3 - If you agree with points 1 and 2, ETags should be the only supported cache management approach for non-template content.
4 - I haven't considered that any user has used LastModified() in conjunction with the template engine (i.e., tracking when variables used in the template are updated).
Is it okay to add _last_modified in this case?
5 - I'd like to include disabling the template processor if the files are binary (webm, jpg, avif, wolf2, etc.).
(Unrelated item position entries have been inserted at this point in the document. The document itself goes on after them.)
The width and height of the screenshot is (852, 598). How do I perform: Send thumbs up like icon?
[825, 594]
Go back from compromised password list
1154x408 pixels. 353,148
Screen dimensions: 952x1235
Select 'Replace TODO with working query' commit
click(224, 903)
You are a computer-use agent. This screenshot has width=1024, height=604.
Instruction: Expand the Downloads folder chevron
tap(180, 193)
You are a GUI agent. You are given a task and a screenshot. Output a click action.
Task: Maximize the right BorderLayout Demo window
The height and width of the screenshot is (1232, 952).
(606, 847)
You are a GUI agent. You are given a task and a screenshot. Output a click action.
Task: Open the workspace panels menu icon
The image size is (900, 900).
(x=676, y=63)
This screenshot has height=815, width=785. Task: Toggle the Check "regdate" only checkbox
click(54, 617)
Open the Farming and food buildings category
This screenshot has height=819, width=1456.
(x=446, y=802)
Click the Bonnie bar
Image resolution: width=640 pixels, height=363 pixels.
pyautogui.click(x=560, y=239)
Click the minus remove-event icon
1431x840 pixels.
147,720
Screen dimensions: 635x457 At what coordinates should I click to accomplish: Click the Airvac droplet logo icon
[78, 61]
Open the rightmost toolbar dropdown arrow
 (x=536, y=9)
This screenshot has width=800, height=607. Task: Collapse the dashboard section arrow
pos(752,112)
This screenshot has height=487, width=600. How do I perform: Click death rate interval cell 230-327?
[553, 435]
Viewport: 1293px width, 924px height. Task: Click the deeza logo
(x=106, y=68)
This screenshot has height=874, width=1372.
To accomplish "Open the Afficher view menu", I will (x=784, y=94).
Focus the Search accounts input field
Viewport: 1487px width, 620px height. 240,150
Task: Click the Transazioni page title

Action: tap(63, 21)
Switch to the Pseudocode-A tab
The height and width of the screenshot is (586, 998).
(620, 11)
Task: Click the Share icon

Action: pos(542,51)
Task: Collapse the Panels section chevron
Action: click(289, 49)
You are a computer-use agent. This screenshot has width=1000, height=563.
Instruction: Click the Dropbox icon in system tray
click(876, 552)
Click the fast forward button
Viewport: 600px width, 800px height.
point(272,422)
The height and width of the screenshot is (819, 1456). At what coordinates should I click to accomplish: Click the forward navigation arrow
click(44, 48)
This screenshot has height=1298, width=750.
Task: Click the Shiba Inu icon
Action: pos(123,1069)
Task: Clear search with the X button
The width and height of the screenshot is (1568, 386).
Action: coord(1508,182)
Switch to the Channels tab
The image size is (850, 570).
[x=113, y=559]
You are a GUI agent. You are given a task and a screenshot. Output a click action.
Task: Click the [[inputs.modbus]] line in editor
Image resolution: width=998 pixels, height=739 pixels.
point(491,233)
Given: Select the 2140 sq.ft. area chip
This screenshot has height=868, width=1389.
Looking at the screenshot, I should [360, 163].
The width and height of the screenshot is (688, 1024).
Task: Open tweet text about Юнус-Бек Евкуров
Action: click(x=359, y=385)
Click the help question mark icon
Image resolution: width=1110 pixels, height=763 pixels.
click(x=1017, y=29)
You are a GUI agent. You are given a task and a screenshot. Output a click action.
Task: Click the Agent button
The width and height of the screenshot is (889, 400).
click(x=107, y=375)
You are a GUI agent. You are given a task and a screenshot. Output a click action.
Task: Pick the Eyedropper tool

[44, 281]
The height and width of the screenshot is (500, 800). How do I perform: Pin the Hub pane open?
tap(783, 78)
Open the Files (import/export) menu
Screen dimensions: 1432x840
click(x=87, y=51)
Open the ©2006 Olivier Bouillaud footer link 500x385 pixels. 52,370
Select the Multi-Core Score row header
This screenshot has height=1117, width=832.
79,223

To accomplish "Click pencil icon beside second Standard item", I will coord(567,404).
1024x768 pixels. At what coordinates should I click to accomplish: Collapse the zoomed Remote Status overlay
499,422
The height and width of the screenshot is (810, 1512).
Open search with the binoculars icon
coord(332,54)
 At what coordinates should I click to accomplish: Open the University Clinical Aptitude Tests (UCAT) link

What do you think?

@mathieucarbou
Copy link
Member

@JosePineiro : I think we all agree Etags are better but Will mentioned a good point in the fact that a user could decide to control themselves their caching based on their own rules.

And I can say that this is typically what was often happening when serving files because caching management in the lib is quite new.

So instead of forcing Etags, a better approach could be to read the user request headers and answer appropriately according to the spec in the best way we can

In funcion void AsyncStaticWebHandler::handleRequest(AsyncWebServerRequest *request) add Last-Modified header if no GZ file or have template processor.
Sugeestion of @willmmiles
@JosePineiro
Copy link
Author

I think the ETag system used in this PR is ideal for files without templates or GZIP. I can't think of any circumstances where a user would be harmed, even if they use a different system.

In template files, we can respect user input in a generic way. This way, the user would have the best of both worlds: an automatic ETagsystem when possible and a manual system controlled by the user in all other cases.

Handling ETag and Last-Modified simultaneously complicates and slows down the code. It also leads to potential conflicts whose resolution can be very obscure for the user.

If the current behavior doesn't seem right, please tell me what you think is the best options:

  • If the user defines Cache-Control or Last-Modified, disable ETag?
  • If the user defines Cache-Control or Last-Modified, add them to ETag?
    And when there is a match:
  • If If-Modified-Since is OK and ETag is bad, do we send a 304 or send the file?
  • If If-Modified-Since is bad and ETag is OK, do we send a 304 or send the file?

@willmmiles
Copy link

Re cache_control: The most critical use case for cache_control is if the user has set "max-age" with the intent to reduce the number of transactions on static content. I think this must continue to be respected for static content. For microcontrollers, re-validation is not always the best policy -- every transaction has a cost in CPU time and memory and can affect the performance of other tasks. I think this decision should be left in the hands of the application author.

Or to put it another way: sometimes it is preferable to sacrifice correctness in rare cases (ie. the cache may become stale when you perform a firmware update) for performance in the common case (everyday UI access).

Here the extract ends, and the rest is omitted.